Ah yes - metrics. HR needs to be more metrics driven, right?
But a funny thing happens on your way to being numbers-driven as an HR pro. You give the people what they want, and the people try to hang you with the numbers you're reporting.
So answer this question:
"Which talent metric are you routinely hung out to dry for?"
If you're like most HR pros, the numbers you report that are most likely to get you jacked up on are as follows:
Time to Fill
We report on those things because they're the standard we know, and because they're the standard we know, they're the numbers automated by most HR Tech systems.
But the mistake we make is allowing people to assume that HR is 99% responsible for the performance of those numbers.
Time to Fill is high? What is Recruiting/HR doing? Turnover is up? What is HR doing about that? They own the culture, right?
Wrong. The performance of these numbers is always indicative of blended responsibility. Operations. Line Management. And yes, HR. But blended.
So I'm here today to give you some thoughts about how to change the perception of ownership related to these numbers. You can still report Time to Fill and Organizational Turnover, but you need to create some scoreboards that place pressure on your client groups to perform better than they are.
Case in point - organizational turnover. The next time you report turnover, create a supplemental slide that shows what I call Hiring Manager Batting Average (HMBA). HMBA simply shows the percentage of people hired by a manager who are still around after one year. You can roll this up to the departmental level to make it less personal, but its impact is simple - some departments are better at hiring than others. The ones who are bad have the biggest negative impact to your turnover issues. Find out more about this by viewing these slides.
Time to Fill?

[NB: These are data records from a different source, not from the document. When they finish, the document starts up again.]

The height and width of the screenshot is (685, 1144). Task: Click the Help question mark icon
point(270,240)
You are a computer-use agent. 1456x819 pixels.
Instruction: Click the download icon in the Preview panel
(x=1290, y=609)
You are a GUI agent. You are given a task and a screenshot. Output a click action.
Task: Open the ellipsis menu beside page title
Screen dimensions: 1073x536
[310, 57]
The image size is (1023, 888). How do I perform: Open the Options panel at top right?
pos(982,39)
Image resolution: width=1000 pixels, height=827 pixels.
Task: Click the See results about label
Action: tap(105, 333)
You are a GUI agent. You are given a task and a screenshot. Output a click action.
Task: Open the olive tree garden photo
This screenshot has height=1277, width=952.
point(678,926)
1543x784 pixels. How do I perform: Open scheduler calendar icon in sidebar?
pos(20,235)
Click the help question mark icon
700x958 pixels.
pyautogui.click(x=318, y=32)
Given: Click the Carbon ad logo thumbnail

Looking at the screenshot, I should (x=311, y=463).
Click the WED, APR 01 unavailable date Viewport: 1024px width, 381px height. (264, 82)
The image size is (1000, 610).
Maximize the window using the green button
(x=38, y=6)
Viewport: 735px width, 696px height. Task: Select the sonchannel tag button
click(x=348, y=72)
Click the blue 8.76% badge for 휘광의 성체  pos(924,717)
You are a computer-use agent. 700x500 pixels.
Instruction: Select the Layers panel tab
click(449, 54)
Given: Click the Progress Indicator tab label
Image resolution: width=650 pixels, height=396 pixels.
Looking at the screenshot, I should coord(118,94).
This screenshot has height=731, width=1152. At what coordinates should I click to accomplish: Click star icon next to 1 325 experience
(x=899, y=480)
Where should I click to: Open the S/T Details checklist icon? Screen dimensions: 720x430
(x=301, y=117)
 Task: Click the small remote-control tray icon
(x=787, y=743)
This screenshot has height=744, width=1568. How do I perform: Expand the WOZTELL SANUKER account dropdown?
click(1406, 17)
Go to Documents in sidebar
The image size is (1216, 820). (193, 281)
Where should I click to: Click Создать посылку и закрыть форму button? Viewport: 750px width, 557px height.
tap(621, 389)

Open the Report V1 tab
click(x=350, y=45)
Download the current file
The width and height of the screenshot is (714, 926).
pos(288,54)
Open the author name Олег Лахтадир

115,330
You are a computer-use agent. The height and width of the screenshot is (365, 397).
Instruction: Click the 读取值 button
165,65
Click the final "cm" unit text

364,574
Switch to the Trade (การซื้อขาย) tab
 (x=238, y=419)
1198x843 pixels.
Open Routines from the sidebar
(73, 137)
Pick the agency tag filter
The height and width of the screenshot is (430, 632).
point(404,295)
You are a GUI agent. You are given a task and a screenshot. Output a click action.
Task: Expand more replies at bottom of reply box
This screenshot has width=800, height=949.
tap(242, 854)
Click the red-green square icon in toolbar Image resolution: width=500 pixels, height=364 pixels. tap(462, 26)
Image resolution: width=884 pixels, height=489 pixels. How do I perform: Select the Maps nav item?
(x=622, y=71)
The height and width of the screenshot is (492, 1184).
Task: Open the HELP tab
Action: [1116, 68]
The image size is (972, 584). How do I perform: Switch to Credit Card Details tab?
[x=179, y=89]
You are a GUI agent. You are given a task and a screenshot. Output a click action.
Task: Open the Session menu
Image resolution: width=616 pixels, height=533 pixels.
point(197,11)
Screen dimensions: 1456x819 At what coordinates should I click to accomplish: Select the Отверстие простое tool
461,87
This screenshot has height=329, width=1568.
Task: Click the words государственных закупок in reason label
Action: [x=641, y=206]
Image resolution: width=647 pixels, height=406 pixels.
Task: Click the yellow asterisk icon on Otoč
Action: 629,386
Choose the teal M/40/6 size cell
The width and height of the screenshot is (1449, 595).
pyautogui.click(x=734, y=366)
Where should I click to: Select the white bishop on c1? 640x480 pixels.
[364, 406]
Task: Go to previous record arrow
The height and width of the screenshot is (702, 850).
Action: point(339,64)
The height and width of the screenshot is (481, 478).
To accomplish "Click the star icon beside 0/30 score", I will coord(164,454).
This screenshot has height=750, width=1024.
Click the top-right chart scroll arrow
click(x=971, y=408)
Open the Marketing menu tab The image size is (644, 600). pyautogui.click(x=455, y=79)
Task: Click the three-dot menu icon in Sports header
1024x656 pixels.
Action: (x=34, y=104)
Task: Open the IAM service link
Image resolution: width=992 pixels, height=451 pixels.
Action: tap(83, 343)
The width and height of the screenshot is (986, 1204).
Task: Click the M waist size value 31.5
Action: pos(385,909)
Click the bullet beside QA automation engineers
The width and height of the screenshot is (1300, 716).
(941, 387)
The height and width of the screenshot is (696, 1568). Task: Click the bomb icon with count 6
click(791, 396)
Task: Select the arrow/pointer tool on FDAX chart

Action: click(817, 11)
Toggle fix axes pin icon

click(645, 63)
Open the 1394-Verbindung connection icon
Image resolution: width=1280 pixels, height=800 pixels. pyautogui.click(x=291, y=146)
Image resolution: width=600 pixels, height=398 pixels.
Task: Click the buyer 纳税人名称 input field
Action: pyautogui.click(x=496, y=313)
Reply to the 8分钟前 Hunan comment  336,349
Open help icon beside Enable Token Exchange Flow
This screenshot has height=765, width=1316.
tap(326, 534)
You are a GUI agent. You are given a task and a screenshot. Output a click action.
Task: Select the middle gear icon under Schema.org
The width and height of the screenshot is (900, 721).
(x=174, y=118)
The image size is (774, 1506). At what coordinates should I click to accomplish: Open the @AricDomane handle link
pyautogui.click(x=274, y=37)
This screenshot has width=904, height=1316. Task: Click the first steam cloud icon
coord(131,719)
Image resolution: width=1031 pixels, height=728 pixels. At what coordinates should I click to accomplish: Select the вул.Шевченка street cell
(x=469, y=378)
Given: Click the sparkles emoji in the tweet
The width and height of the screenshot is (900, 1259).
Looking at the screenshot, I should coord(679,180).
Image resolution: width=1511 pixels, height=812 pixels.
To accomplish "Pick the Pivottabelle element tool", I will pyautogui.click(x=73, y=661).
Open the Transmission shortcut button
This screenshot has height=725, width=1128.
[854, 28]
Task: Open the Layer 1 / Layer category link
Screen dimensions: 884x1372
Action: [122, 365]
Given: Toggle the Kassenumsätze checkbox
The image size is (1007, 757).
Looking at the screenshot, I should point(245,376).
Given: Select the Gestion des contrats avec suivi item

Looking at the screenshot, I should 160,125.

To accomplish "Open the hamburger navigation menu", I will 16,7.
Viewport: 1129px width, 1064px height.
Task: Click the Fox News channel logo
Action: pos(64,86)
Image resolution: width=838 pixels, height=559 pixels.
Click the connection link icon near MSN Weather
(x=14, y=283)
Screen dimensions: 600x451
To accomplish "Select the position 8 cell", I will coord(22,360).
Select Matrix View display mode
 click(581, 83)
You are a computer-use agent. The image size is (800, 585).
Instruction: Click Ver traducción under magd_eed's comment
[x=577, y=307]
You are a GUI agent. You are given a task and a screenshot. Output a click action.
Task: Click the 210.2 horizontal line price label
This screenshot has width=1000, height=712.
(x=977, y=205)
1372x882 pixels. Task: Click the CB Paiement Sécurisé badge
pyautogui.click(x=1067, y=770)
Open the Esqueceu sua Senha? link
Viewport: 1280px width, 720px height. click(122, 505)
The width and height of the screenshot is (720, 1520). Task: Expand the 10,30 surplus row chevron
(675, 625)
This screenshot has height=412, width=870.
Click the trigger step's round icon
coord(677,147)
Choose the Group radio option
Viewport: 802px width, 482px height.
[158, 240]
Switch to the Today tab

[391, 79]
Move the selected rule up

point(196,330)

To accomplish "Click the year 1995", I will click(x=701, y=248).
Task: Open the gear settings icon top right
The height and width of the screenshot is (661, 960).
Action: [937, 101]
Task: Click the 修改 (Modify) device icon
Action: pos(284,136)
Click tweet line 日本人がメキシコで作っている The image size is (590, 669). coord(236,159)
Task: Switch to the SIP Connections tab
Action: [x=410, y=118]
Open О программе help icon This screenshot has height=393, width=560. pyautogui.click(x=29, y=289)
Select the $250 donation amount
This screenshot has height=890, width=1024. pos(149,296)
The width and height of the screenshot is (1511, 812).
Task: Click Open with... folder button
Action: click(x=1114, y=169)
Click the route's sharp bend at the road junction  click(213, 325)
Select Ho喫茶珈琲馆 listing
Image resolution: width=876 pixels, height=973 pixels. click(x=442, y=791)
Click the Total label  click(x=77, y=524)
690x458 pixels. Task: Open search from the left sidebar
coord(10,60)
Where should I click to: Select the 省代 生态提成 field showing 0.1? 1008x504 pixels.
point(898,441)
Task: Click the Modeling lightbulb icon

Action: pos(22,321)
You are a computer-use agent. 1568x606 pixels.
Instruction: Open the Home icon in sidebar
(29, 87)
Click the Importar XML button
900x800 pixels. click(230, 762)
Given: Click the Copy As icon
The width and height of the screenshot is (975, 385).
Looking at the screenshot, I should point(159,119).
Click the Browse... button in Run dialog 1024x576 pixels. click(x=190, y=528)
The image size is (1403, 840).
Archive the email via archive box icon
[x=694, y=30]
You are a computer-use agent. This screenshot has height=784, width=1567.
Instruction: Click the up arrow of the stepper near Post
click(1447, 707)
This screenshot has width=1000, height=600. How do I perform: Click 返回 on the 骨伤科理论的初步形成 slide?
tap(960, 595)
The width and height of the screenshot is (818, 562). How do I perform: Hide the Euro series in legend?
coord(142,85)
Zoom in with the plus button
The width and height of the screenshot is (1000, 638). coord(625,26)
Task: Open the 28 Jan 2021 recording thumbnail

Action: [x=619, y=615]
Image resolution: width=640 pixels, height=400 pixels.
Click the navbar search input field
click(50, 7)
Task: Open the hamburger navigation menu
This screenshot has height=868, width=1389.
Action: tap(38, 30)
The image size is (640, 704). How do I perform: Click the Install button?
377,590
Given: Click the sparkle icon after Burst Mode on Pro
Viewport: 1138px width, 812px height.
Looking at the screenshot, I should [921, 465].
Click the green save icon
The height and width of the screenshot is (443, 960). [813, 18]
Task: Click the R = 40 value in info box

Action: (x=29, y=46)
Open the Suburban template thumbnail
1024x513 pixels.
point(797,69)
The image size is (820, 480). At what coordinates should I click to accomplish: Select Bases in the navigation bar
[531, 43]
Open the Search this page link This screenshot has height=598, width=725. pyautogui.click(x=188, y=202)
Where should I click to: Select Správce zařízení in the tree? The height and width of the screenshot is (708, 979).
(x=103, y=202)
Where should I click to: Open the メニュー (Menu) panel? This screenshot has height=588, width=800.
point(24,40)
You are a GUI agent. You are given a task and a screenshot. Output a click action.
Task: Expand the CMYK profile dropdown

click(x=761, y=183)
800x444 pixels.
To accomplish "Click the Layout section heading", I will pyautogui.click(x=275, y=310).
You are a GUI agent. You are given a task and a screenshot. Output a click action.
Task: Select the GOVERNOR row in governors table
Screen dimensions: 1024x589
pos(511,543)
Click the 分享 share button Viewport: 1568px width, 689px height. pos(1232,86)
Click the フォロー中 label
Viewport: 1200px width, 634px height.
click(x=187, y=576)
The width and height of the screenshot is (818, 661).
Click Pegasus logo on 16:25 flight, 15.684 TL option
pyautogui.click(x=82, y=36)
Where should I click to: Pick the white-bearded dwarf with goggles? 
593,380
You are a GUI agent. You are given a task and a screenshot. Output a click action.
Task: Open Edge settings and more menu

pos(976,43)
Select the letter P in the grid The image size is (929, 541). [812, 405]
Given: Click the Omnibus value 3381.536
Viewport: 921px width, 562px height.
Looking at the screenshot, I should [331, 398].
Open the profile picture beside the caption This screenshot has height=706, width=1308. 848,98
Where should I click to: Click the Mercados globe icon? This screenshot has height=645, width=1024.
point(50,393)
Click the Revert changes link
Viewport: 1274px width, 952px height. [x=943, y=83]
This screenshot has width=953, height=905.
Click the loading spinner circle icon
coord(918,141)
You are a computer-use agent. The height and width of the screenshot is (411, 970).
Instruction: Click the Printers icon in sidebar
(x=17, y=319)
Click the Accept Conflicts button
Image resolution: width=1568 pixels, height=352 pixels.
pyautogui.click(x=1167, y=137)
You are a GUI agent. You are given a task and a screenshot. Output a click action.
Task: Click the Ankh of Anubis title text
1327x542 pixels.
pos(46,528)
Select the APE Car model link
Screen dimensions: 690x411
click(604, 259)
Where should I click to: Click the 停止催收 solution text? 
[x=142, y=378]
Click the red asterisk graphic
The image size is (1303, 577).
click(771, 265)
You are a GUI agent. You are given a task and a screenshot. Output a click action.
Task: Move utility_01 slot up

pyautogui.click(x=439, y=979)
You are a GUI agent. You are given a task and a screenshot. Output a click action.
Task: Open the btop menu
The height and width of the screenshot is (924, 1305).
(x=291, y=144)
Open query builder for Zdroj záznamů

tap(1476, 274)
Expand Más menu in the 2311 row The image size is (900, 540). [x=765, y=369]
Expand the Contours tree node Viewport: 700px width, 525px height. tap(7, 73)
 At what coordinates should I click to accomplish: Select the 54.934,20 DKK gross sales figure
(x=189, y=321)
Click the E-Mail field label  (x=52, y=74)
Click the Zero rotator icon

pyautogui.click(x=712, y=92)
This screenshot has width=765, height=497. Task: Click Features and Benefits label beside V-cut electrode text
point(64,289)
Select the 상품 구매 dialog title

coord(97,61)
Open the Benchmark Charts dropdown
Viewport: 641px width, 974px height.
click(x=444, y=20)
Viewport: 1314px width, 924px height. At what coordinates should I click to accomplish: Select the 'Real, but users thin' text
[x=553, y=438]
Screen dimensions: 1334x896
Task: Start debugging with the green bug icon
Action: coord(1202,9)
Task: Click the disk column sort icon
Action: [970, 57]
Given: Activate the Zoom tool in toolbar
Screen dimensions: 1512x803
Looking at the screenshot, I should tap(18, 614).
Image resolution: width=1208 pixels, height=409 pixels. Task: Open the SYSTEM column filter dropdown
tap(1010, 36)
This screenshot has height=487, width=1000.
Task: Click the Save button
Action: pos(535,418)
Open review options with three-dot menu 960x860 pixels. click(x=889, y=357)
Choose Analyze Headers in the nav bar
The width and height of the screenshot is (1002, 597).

Well, all positions aren't created equal, which is why I would encourage you to follow up any Time to Fill reporting with some recruiting funnel data - what I'll call the "Show/Interview/Hire' statement. This statement simply evaluates how many candidates a department is shown on average (per open position), then how many they interview out of that to get one hire.
Some departments are pickier than others. Some for good reasons, others... not so much so. Find out more about this type of reporting by clicking here.
You get hung out to dry for some of the widely accepted metrics that are out there. Stop playing defense, and start playing offense.